According to blockchain analytics platform Lookonchain, citing Arkham data, the wallet identified as “138EM…ReyiT” moved the entire 5,908 BTC balance to a new address at 7:15 p.m. ET on Wednesday. The coins remain in the recipient wallet, with no signs that they have been sent to a cryptocurrency exchange.
Arkham’s data showed the wallet originally received the Bitcoin in December 2017, when BTC traded near $16,800. The holdings were worth about $99.6 million at the time, compared with roughly $383 million at current market prices.
The timing of the original purchase makes the wallet notable. The holder kept the coins through Bitcoin’s nearly 80% decline in 2018, its rally to almost $69,000 in 2021, the subsequent fall to around $15,500 in late 2022, and the record high above $122,000 reached in October 2025, according to market price data.

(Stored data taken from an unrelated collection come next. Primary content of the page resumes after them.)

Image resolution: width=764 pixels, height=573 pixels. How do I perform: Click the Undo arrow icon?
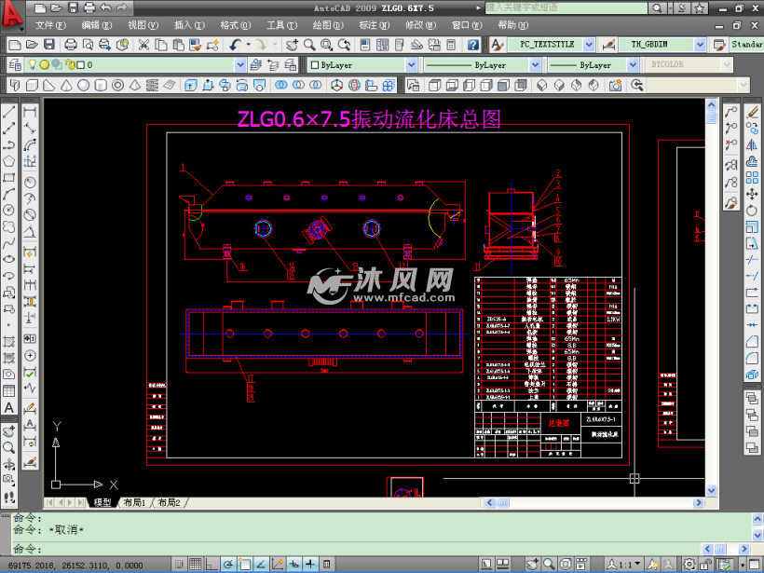click(x=236, y=45)
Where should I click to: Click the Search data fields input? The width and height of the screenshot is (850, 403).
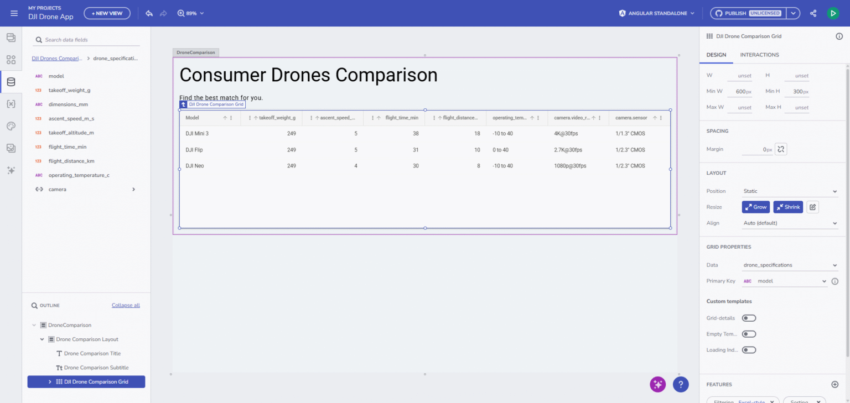89,40
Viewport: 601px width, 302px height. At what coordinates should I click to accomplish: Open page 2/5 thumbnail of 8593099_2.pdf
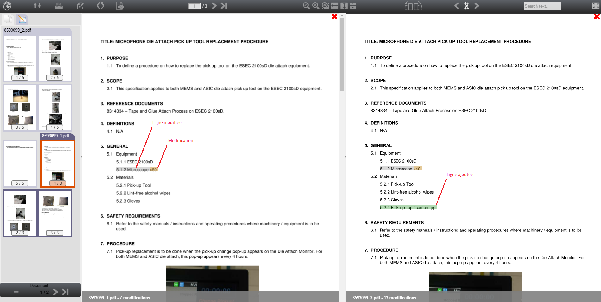point(55,58)
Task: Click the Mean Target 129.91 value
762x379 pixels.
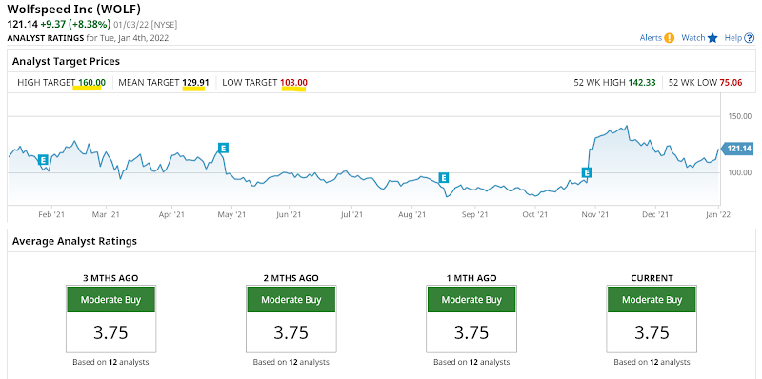Action: coord(195,83)
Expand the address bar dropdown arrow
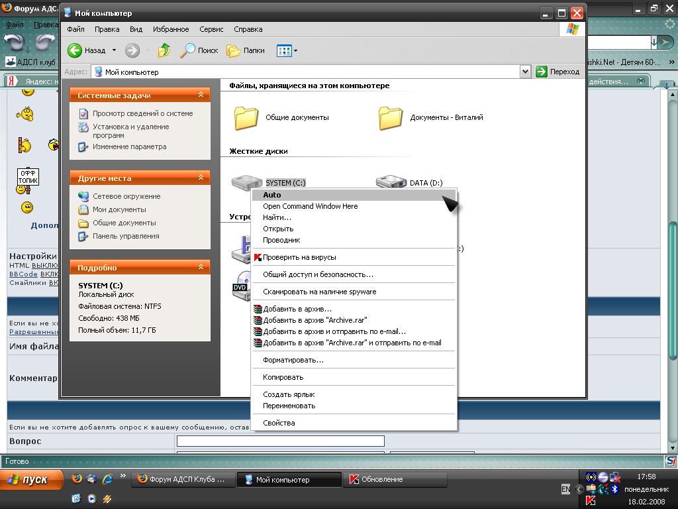This screenshot has height=509, width=678. (x=525, y=72)
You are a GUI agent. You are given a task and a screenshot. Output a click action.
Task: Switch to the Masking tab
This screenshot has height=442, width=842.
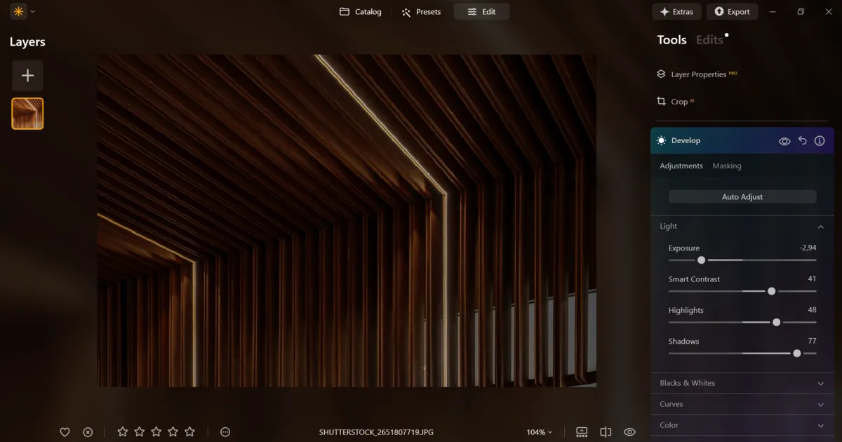click(726, 166)
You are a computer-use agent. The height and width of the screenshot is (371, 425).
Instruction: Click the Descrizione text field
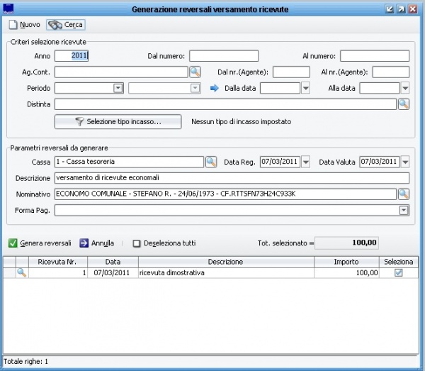[x=231, y=178]
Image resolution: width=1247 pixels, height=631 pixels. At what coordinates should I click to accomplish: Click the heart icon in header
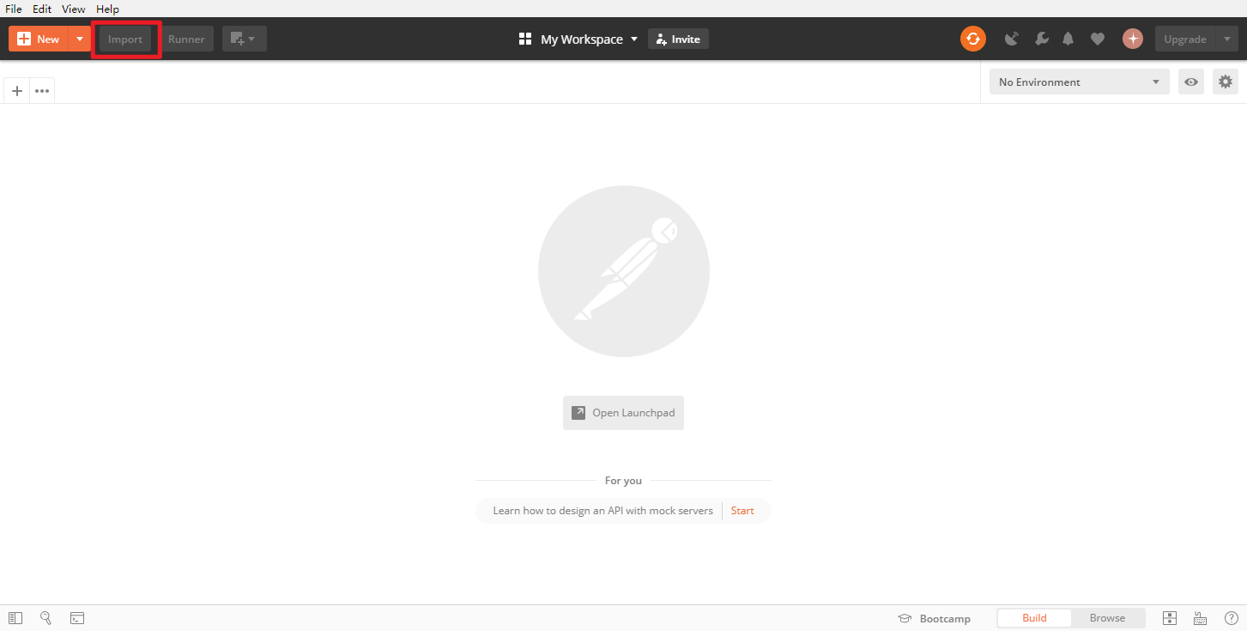coord(1097,39)
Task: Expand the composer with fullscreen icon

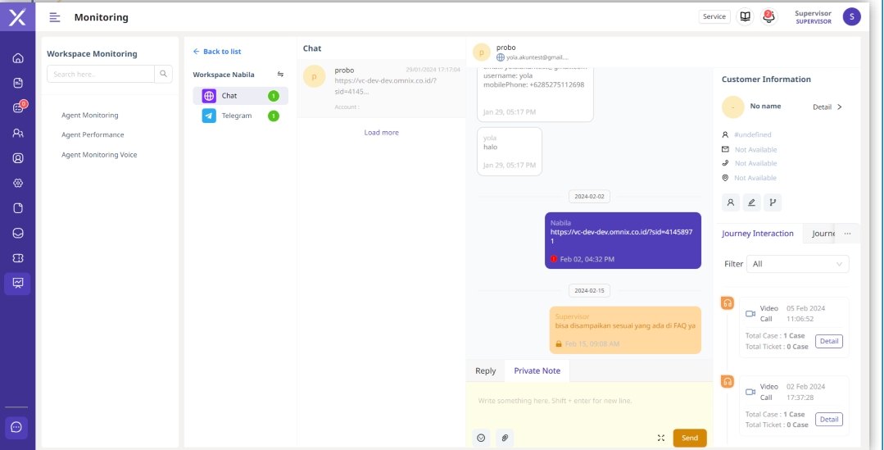Action: [x=660, y=438]
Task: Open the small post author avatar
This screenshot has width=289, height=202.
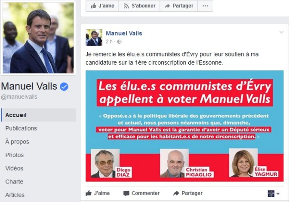Action: pos(94,37)
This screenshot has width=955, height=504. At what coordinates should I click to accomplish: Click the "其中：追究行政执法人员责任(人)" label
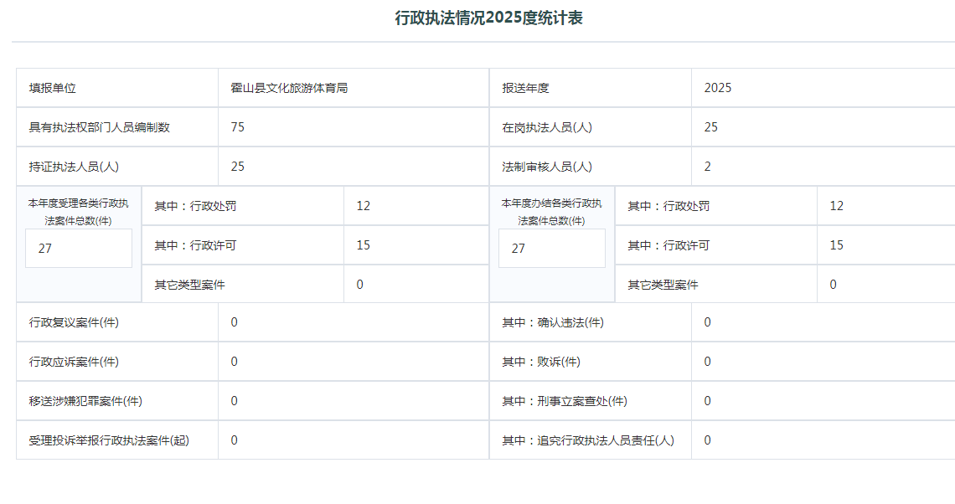pos(588,440)
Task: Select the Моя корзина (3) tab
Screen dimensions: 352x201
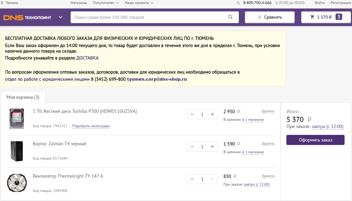Action: pyautogui.click(x=23, y=97)
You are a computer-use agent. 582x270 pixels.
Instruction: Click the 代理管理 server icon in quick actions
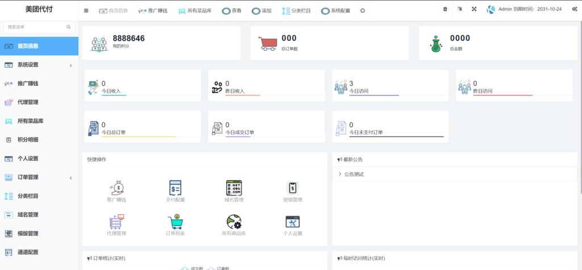pyautogui.click(x=116, y=221)
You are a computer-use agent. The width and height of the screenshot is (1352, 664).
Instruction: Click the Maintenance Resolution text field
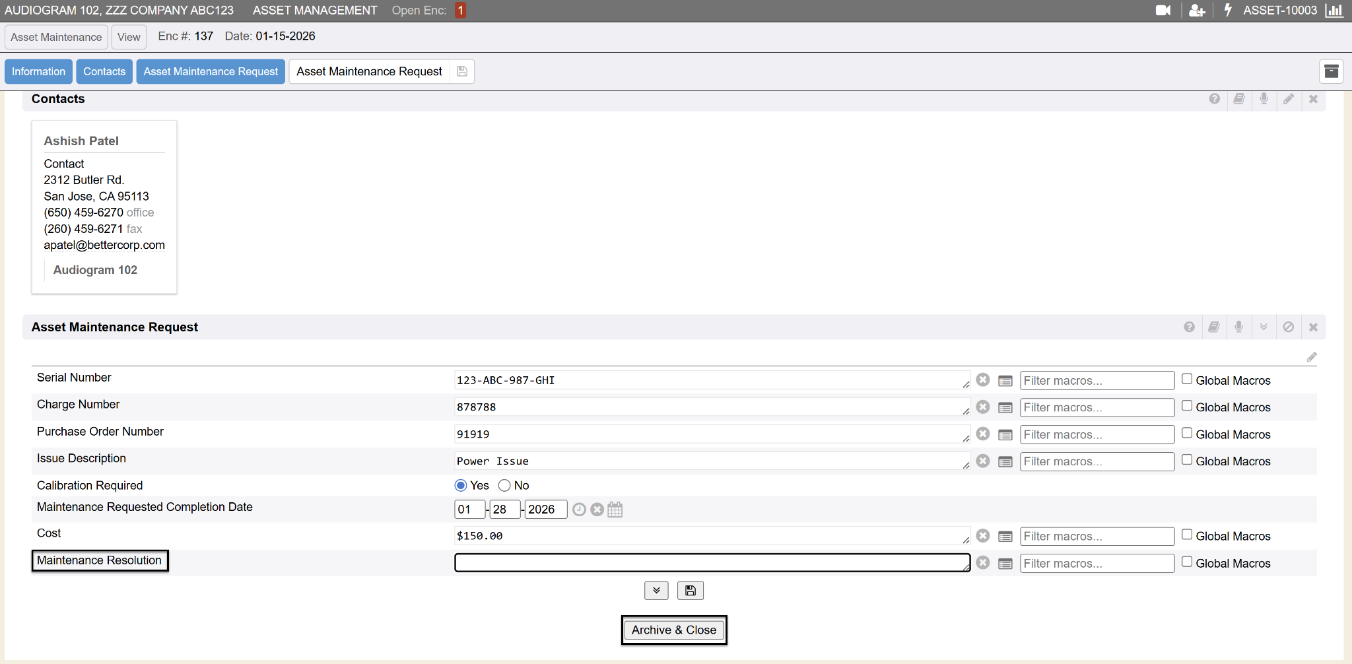click(x=712, y=563)
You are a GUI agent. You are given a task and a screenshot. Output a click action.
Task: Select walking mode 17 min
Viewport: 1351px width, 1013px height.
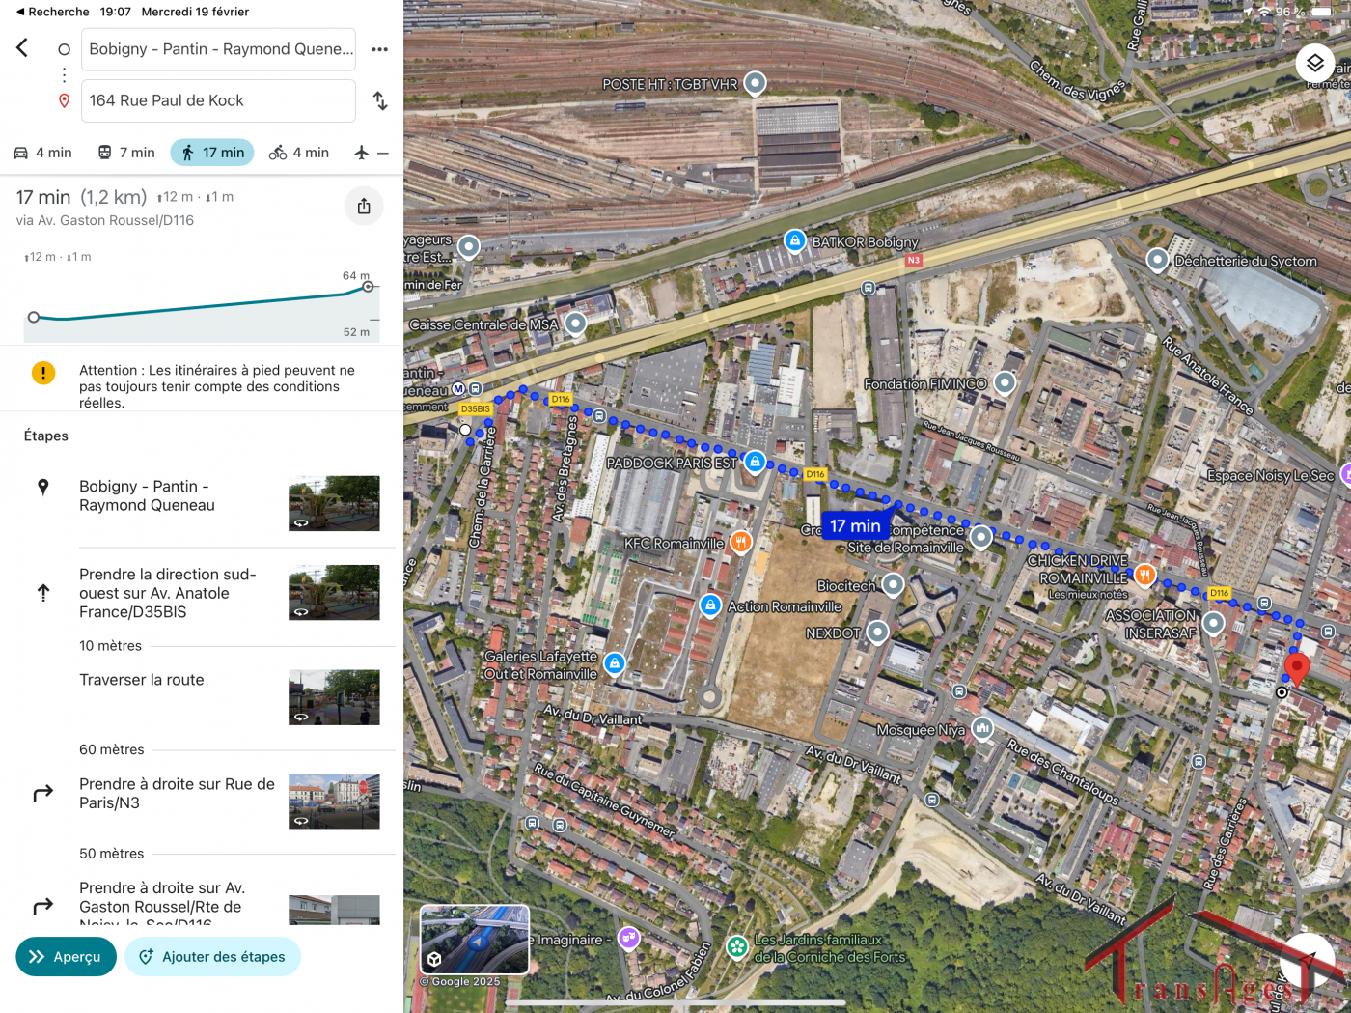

At that peak, the wallet’s balance was worth about $726 million.
While the movement has drawn attention, CoinDesk’s onchain analysis said the Bitcoin was transferred to a newly created, unlabeled address rather than a known exchange deposit address, indicating there is no onchain evidence of an immediate public sale.
The report also noted that the coins moved from a legacy Bitcoin address beginning with “1” to a newer SegWit address beginning with “bc1q.” According to CoinDesk, large holders often reorganize assets to upgrade wallet formats, improve custody, rotate private keys, prepare estate transfers, or arrange over-the-counter transactions that do not reach public exchanges.
Dormant whale activity remains in focus
The latest transfer follows another dormant Bitcoin wallet that became active earlier this week after more than seven years. As previously reported by crypto.news, blockchain intelligence platform Arkham said a wallet moved 2,931 BTC worth about $188 million to a new address after remaining inactive since Bitcoin traded near $6,500.
Although neither transfer has confirmed selling activity, CryptoQuant has reported that whale-sized deposits continue to dominate Bitcoin exchange inflows. Its exchange whale ratio recently stood at 0.99, indicating that the 10 largest transfers accounted for nearly all Bitcoin deposited to exchanges.
According to the firm, elevated readings have historically been associated with higher selling pressure because large deposits are more likely to precede sizable sales.